:: ASSIGNED TASK ::
Could you transcribe every record below exactly, leaving out any pictures?
Top of DATA SHOWN
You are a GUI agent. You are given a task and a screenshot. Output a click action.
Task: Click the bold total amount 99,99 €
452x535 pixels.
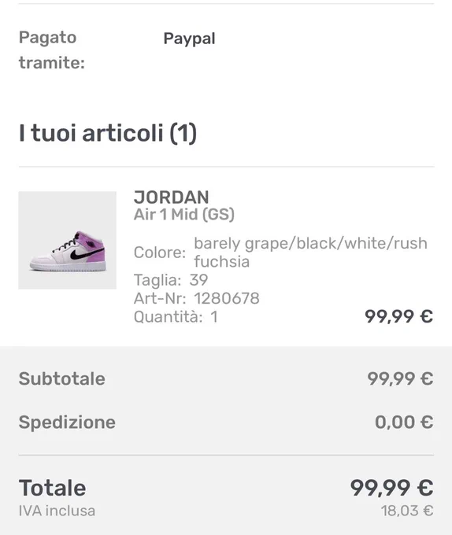391,488
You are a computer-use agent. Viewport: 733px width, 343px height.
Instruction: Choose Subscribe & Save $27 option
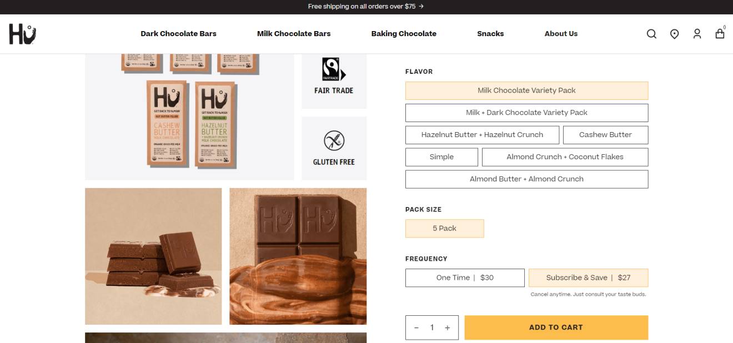coord(588,278)
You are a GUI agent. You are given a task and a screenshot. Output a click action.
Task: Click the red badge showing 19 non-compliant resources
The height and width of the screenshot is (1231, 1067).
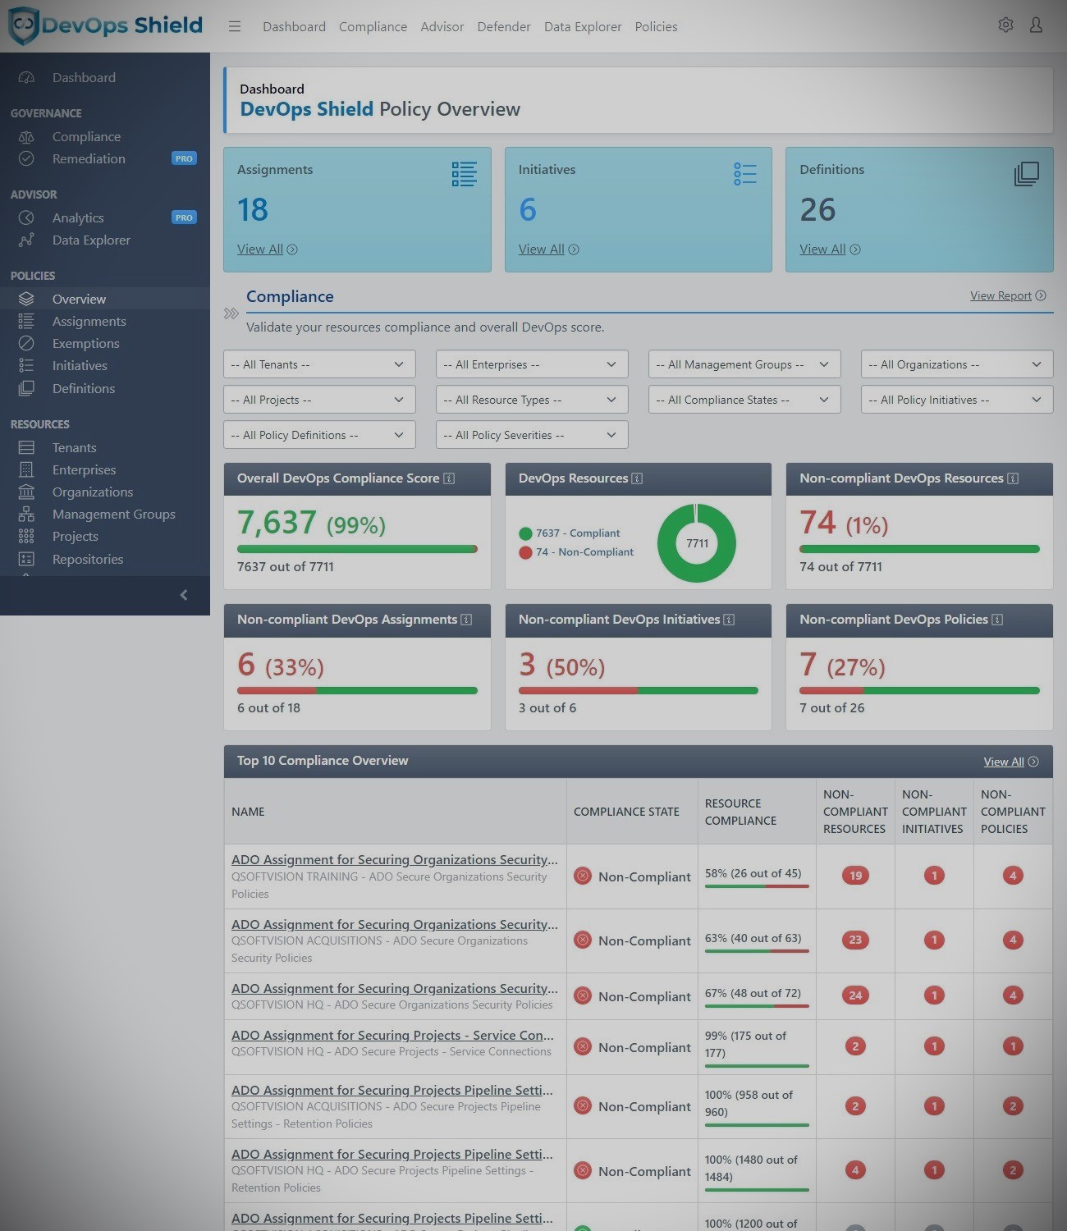pyautogui.click(x=855, y=876)
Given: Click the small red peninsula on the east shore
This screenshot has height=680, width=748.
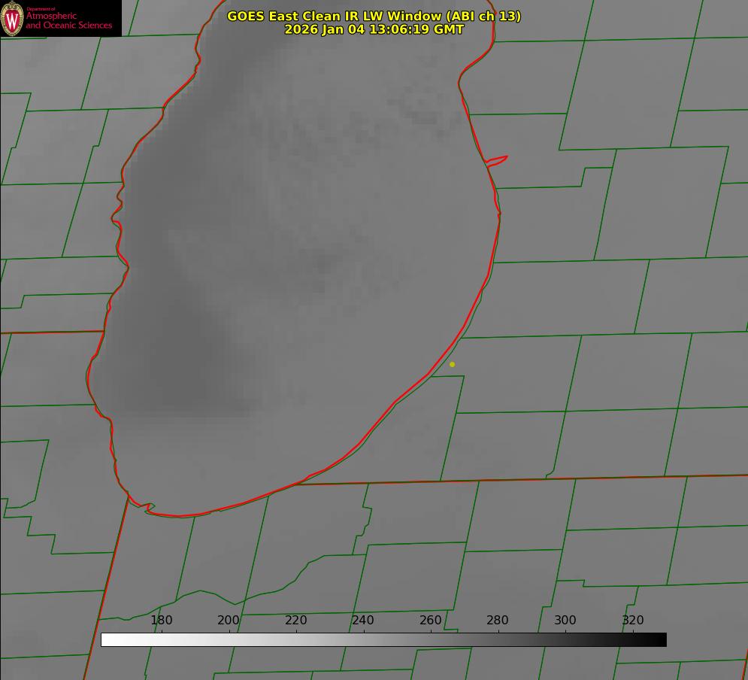Looking at the screenshot, I should pyautogui.click(x=498, y=159).
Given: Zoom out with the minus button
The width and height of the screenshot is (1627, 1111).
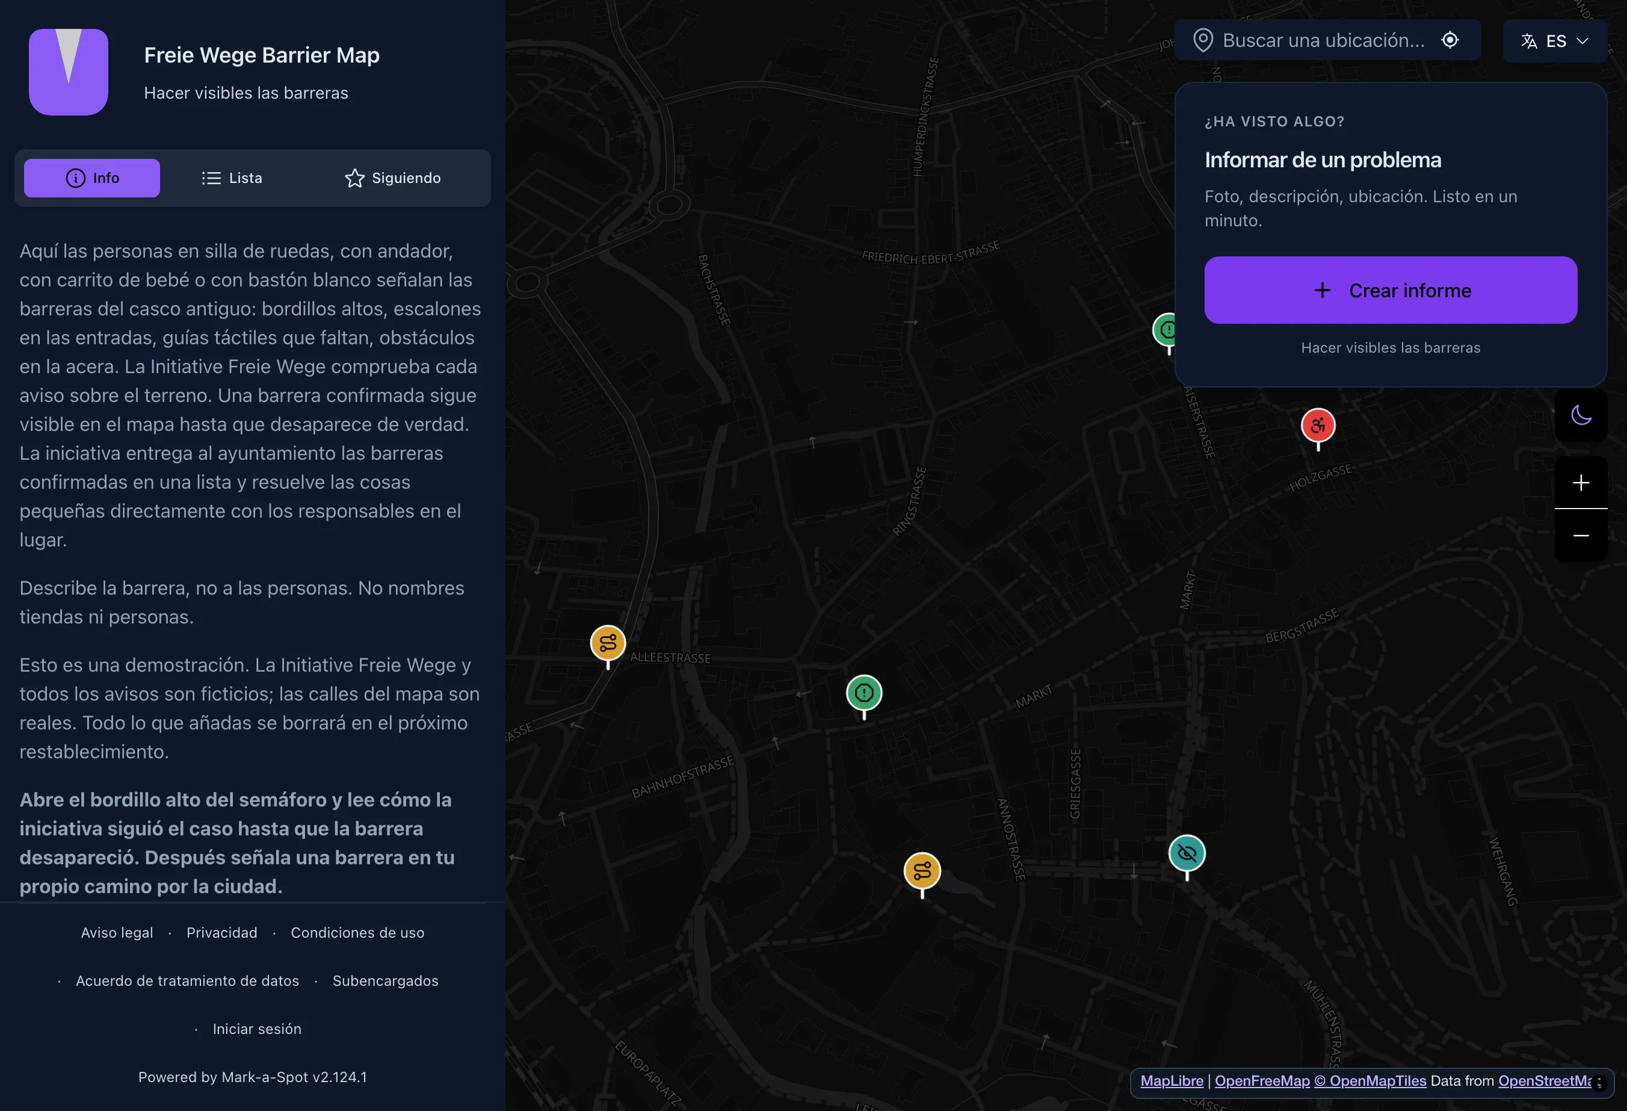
Bottom of DATA SHOWN
:: PROBLEM SOLUTION ::
You are a GUI agent. You are given a task and a screenshot. Output a click action.
Task: Click the bold total amount 99,99 €
452x535 pixels.
391,488
You are a computer-use agent. Viewport: 733px width, 343px height.
Instruction: Choose Subscribe & Save $27 option
coord(588,278)
You are a GUI agent. You are given a task and a screenshot. Output a click action.
Task: Click the red badge showing 19 non-compliant resources
The height and width of the screenshot is (1231, 1067).
pyautogui.click(x=855, y=876)
Given: Click the small red peninsula on the east shore
This screenshot has height=680, width=748.
Looking at the screenshot, I should pyautogui.click(x=498, y=159).
Given: Zoom out with the minus button
The width and height of the screenshot is (1627, 1111).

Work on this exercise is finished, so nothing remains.